Her skin is still red, angry, crusting and peeling off, as it has been the most of the week. It seems more likely now that the antifungal drug, voriconazole, has been the cause of the problem. It has made her skin extremely sensitive and the hot sunshine we’ve had over the last 3 to 4 weeks has meant that her skin has reacted in this way. She is in a lot of pain but her temperature is normal (the one good sign!). She has been extremely brave today, having her face cleaned, which was very, very painful.
It’s also important that her bowels are working properly and that she isn’t being sick so she’s on regular laxatives and anti emetics. Her u and e (urea and electrolyte) are being closely monitored and due to low potassium she is on IV fluids with added potassium.

20130615-185852.jpgShe improved over the day, had a relatively good night and is much more alert this morning (although she is very, very, very grumpy!). Hardly surprising, given the amount of pain she must be in, despite frequent pain relief.

Before Thursday afternoon, when she seemed to deteriorate slightly, it was thought we might get home on Friday. But the way she has been since then means that we will certainly not be going home until she is much improved.

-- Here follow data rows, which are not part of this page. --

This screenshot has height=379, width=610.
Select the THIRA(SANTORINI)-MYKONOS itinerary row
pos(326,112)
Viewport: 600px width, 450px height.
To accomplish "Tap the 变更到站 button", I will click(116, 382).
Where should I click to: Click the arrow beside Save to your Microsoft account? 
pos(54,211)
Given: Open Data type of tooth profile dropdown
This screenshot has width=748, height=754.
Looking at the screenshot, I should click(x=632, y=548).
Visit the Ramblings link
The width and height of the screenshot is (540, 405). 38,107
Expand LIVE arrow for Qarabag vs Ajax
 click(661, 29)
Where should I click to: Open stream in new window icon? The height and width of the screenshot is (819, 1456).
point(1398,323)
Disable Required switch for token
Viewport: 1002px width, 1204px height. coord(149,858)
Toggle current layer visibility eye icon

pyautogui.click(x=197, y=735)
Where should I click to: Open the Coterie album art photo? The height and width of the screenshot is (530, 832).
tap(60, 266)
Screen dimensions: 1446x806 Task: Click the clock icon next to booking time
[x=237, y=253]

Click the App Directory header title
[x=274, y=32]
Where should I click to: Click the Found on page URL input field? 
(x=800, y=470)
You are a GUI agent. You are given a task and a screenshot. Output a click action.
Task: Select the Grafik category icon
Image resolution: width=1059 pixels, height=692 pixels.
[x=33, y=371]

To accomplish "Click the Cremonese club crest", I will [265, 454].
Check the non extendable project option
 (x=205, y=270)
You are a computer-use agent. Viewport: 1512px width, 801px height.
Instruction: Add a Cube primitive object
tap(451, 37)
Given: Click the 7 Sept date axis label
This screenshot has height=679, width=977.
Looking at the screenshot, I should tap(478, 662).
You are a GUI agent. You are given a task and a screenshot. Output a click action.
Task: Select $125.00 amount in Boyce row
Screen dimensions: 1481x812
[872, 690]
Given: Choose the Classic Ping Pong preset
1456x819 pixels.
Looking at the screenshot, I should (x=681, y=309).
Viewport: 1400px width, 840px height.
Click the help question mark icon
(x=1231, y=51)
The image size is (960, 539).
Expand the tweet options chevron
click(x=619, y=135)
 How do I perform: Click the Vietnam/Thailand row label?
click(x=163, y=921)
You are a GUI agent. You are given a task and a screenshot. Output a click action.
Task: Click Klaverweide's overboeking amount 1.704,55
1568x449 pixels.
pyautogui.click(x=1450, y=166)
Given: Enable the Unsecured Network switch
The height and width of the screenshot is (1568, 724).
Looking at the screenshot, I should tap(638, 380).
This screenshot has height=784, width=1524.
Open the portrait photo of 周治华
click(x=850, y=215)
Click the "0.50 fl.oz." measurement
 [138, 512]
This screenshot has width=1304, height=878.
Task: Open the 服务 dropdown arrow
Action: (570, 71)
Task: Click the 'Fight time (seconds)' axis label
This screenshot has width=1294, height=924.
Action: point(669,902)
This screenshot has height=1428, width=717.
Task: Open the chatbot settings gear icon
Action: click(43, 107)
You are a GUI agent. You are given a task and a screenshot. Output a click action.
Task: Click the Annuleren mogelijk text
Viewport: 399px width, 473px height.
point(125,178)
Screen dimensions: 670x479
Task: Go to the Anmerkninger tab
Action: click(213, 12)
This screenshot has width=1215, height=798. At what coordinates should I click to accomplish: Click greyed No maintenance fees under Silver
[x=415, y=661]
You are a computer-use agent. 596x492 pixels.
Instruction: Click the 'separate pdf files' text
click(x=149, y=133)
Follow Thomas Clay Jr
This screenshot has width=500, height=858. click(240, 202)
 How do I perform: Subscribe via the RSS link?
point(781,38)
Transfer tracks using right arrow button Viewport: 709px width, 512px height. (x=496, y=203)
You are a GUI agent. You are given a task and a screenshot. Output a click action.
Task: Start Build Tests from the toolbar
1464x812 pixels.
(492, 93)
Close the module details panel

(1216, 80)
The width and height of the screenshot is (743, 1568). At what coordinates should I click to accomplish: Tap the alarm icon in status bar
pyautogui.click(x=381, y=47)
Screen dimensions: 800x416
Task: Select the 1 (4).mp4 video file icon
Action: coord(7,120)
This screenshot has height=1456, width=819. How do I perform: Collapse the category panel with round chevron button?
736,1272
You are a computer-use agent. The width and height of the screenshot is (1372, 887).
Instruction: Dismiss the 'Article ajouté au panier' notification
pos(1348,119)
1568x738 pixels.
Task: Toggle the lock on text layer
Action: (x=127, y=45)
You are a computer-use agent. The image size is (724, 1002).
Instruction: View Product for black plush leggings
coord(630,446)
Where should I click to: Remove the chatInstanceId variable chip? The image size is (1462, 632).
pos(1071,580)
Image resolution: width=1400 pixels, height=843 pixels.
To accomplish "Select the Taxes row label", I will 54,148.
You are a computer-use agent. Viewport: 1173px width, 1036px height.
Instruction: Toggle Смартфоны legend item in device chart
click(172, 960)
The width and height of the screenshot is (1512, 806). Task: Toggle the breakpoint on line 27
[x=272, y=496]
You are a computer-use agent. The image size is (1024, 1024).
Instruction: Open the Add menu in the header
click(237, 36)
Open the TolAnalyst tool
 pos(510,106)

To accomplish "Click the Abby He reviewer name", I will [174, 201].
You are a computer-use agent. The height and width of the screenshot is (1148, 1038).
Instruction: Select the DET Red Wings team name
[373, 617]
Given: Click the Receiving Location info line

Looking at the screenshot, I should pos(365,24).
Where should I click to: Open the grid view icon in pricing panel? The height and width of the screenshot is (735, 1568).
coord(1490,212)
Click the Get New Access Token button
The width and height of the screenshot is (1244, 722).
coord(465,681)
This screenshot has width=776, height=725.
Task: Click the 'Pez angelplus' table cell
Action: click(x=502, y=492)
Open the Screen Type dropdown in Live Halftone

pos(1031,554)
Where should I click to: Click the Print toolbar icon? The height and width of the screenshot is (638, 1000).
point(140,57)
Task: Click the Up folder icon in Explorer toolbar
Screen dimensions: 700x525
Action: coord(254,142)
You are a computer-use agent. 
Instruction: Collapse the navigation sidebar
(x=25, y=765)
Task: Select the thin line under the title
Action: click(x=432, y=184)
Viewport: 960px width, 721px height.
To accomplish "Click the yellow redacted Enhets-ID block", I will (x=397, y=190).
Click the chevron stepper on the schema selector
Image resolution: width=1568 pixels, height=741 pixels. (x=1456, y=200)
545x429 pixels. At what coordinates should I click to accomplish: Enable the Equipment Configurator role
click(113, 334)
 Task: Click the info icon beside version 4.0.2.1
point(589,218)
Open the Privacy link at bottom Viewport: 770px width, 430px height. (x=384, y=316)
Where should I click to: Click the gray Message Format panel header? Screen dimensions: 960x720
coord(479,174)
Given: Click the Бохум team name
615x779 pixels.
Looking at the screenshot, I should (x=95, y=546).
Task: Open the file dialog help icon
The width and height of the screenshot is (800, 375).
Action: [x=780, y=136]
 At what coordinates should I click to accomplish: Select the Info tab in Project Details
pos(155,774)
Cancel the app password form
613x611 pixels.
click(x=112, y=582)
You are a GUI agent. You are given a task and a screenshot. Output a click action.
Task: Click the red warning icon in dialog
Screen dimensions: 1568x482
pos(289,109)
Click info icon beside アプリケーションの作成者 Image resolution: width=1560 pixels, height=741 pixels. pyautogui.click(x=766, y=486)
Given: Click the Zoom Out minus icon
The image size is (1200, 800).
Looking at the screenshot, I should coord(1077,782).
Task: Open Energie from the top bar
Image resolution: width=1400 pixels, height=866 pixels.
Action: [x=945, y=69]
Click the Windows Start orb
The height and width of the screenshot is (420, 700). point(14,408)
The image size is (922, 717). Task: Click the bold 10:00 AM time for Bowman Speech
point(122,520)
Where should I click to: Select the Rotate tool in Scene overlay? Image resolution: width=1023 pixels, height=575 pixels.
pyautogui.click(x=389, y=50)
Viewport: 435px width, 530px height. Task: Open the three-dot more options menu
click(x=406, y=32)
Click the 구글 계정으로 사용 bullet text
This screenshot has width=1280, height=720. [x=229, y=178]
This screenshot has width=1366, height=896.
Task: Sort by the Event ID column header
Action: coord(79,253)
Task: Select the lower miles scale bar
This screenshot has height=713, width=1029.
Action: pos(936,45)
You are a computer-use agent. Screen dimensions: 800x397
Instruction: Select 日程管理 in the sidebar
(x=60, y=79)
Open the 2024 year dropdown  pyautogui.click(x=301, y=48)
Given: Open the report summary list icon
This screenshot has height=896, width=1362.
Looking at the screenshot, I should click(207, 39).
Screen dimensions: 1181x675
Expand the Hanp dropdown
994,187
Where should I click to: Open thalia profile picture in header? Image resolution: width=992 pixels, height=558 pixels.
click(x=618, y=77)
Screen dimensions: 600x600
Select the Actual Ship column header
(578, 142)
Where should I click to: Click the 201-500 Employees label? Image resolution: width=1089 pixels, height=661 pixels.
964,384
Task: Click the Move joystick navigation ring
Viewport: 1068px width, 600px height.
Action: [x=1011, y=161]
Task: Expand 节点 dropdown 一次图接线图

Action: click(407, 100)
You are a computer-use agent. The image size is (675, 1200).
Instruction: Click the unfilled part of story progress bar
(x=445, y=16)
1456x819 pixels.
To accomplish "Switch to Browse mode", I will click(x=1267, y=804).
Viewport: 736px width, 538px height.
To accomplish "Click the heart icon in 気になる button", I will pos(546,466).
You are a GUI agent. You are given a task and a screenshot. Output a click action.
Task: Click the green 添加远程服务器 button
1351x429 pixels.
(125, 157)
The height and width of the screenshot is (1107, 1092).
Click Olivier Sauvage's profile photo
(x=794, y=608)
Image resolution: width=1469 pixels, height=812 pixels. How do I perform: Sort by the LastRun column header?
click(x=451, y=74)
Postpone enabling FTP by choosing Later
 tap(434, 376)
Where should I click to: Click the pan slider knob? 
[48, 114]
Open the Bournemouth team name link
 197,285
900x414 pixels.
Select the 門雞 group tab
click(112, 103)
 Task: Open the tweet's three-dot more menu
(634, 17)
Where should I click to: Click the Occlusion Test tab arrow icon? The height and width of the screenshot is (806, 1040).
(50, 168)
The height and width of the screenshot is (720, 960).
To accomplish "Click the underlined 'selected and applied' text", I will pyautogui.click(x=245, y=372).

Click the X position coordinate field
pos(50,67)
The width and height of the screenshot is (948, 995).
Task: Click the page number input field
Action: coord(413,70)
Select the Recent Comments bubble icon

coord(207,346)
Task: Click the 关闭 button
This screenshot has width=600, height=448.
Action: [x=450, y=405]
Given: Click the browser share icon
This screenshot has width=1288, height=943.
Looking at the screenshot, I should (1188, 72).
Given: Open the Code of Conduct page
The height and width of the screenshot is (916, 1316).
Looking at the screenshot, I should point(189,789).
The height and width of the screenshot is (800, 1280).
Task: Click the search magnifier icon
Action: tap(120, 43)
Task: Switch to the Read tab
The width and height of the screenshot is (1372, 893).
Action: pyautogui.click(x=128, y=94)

We are very lucky to be here in sick kids where they have such amazing staff. The doctors are looking closely at all of her previous significant episodes, trying to establish any kind of pattern. What seems to be emerging as a possibility is that whenever Anna has any kind of trauma (infection or in this case her skin), her body responds in a similar way. Her liver function drops, red blood count falls dramatically, the inflammation marker in her body rises and, in previous episodes, her blood sugar has plummeted. This time It seems either it’s been caught earlier or the trauma is not so bad. And it means in future we will all be better prepared to deal with these kinds of episodes.

Anna has undoubtedly had one of her more difficult weeks but she has managed to smile three times – once with mark the play volunteer, once with the clown doctors and once with Stevie the clown.